La société Victory Cattle Limited ne démontre donc pas que le deuxième moyen soulevé relatif à l’incompétence du tribunal de commerce d’Alençon, constitue un moyen sérieux au sens de l’article R. 661-1 du code du commerce.
Sur l’état de cessation des paiements :
Il résulte des décisions de justice produites par la société Cavac qu’en plus de la condamnation de la société Victory Cattle Limited à lui payer une somme de l’ordre de 130000 euros, cette dernière été condamnée à payer à ses créanciers au cours des années 2023/2024, les sommes suivantes :
— 413 646, 81 euros à la société Copelveau + 10 000 euros Art 700 CPC
— 14 000 euros à l’Earl La Béchée + 2500 euros Art 700 CPC
— 32 000 euros au Gaec Parie + 2500 euros Art 700 CPC
— 22 000 euros à la Scea des Etoiles + 2500 euros Art 700 CPC
— 128 000 euros à la Scea La Gite + 2500 euros Art 700 CPC
— 5 000 euros au Gaec les Boiss + 2500 euros Art 700 CPC
— 4 000 euros au Gaec [Adresse 6] + 2500 euros Art 700 CPC
— 8 000 euros à l’Earl [O] Olivier + 2500 euros Art 700 CPC
— 15 000 euros à M. [P] + 2500 euros Art 700 CPC
— 28 000 euros au Gaec de [Adresse 3] + 2500 euros Art 700 CPC.
La société Victory Cattle Limited rappelle au visa d’un arrêt de la Cour de cassation que les décisions provisoires par nature (ce qui est le cas des décisions du juge de la mise en état) ne peuvent être prises en compte pour établir le passif exigible.
Toutefois, dans la présente procédure, il appartient à la société Victory Cattle Limited de démontrer que le jugement du tribunal de commerce est manifestement erroné et non à la société Cavac de rapporter la preuve du bien fondé de cette décision.

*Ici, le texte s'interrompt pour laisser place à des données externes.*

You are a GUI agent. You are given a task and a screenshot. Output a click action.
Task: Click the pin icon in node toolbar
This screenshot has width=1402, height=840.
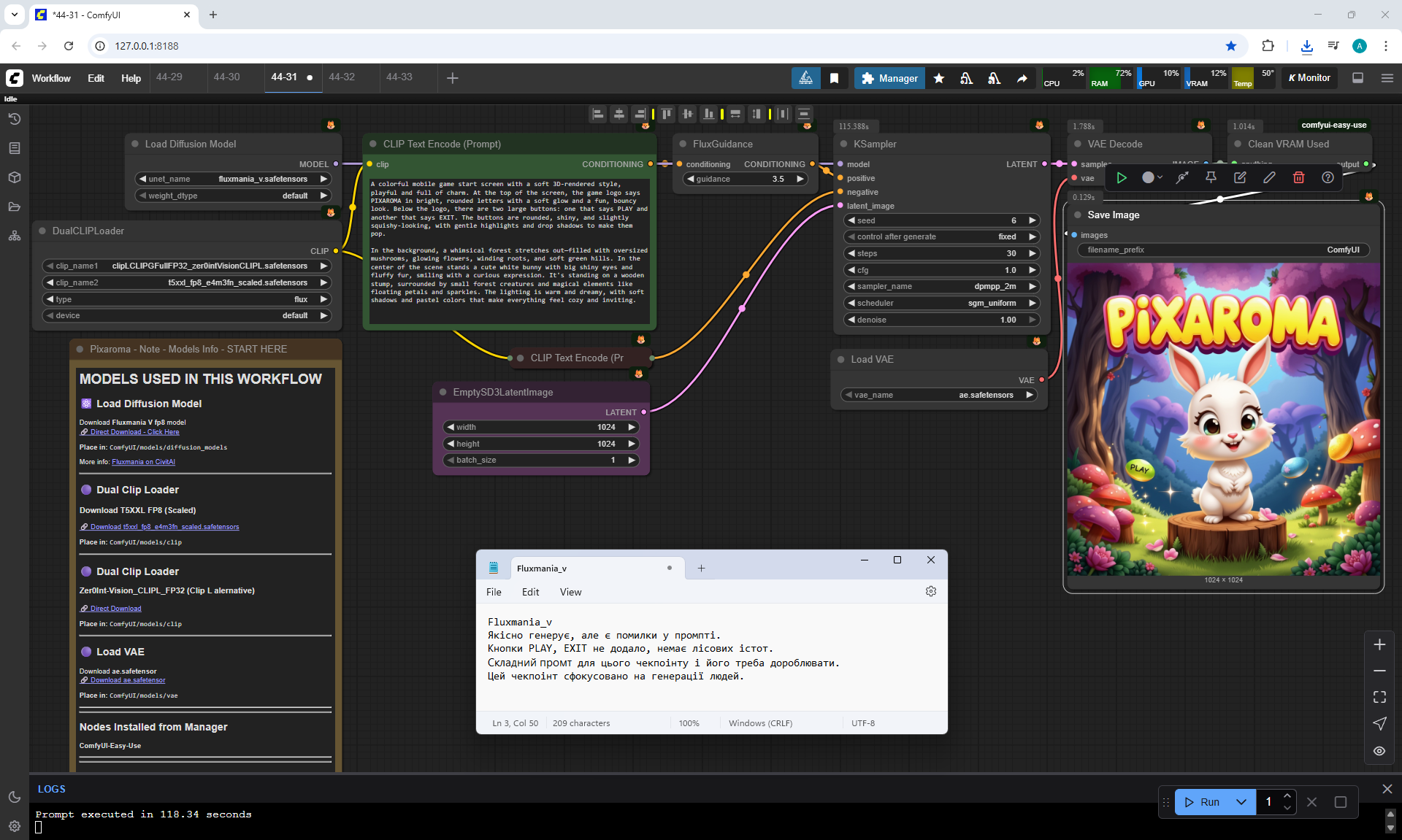point(1211,177)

Il convient sur ce point de renvoyer aux précédentes observations relatives à la notion de moyens sérieux de réformation/annulation et à la charge de la preuve de ces moyens.
Or, le fait que la société Victory Cattle Limited a été condamnée à régler de multiples créances n’est pas de nature à laisser penser qu’elle est en bonne santé sur le plan financier, et ce d’autant plus qu’elle a décidé dans le même temps de fermer ses établissements en France après avoir été condamnée par les juges du fond à payer à ses créanciers avec exécution provisoire une somme globale dont le montant s’élève à 550 000 euros environ (ce montant ne tenant pas compte des condamnations provisionnelles qui dépassent 200 000 euros).

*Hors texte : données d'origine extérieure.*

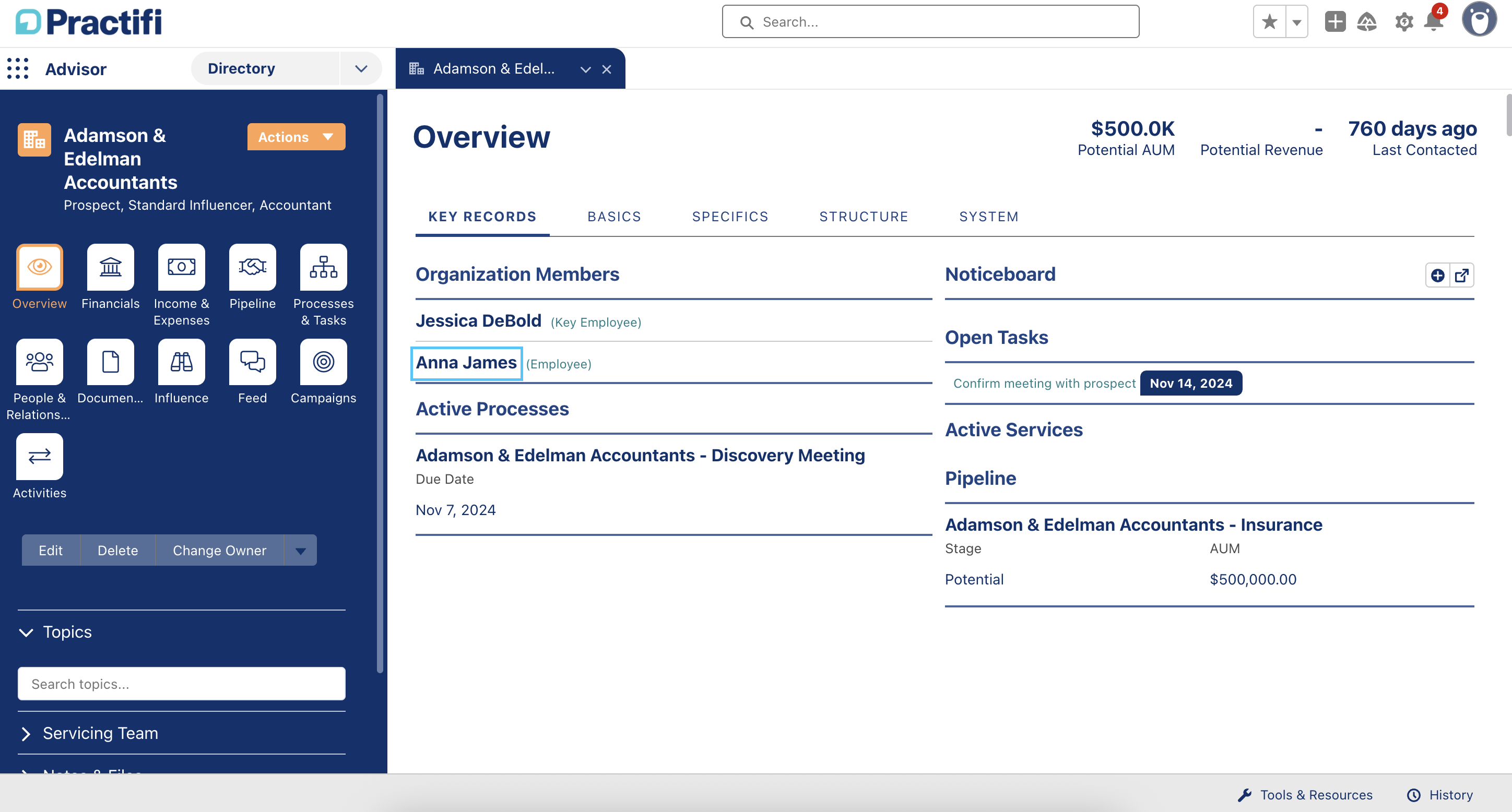Open the Directory navigation dropdown

(361, 69)
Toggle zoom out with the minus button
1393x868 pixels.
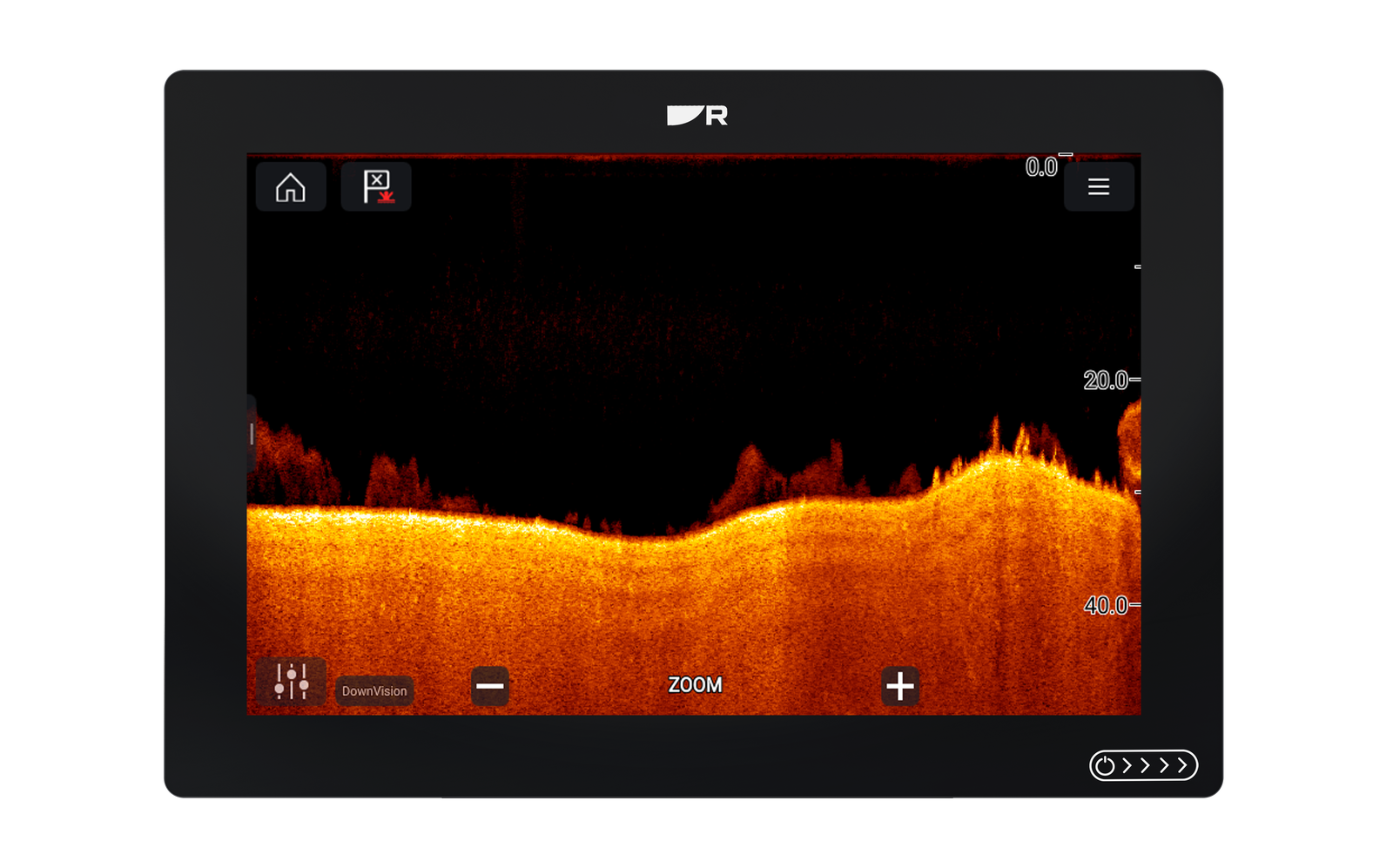(490, 686)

En outre, il était aisé pour la société Victory Cattle Limited de rapporter la preuve dans le cadre de la présente procédure qu’elle dispose de liquidités suffisantes pour régler son passif exigible (étant encore rappelé que la charge de la preuve des moyens sérieux lui incombe).
La circonstance que la société Victory Cattle Limited fasse le choix dans la présente instance de ne fournir aucune pièce démontrant sa capacité de payement, laisse au contraire penser qu’elle était en état de cessation des paiements lorsque le tribunal a statué.
En conséquence, il n’est pas manifeste que le tribunal de commerce s’est mépris en considérant que la société Victory Cattle Limited n’était pas en mesure de régler son passif exigible avec son actif disponible.
En conclusion, la société Victory Cattle Limited ne justifie d’aucun moyen sérieux d’annulation et de réformation du jugement contesté, au sens de l’article R. 661-1 du code de commerce.
Elle sera donc déboutée de sa demande d’arrêt de l’exécution provisoire.
Sur les dépens et les frais irrépétibles :
Il sera dit que les dépens seront pris en frais privilégiés de procédure de redressement judiciaire.
Enfin, il est équitable de fixer au passif de la procédure de redressement une créance de 1000 euros au profit de la société Cavac au titre des frais irrépétibles.
PAR CES MOTIFS
Par ordonnance réputée contradictoire, rendue publiquement par mise à disposition au greffe;
Déboutons la société Victory Cattle Limited de sa demande d’arrêt de l’exécution provisoire;
Disons que les dépens de la présente instance seront pris en frais privilégiés de procédure collective de la société Victory Cattle Limited;
Fixons au passif de la procédure collective de la société Victory Cattle Limited une créance de 1000 euros au profit de la société Cavac au titre de l’article 700 du code de procédure civile.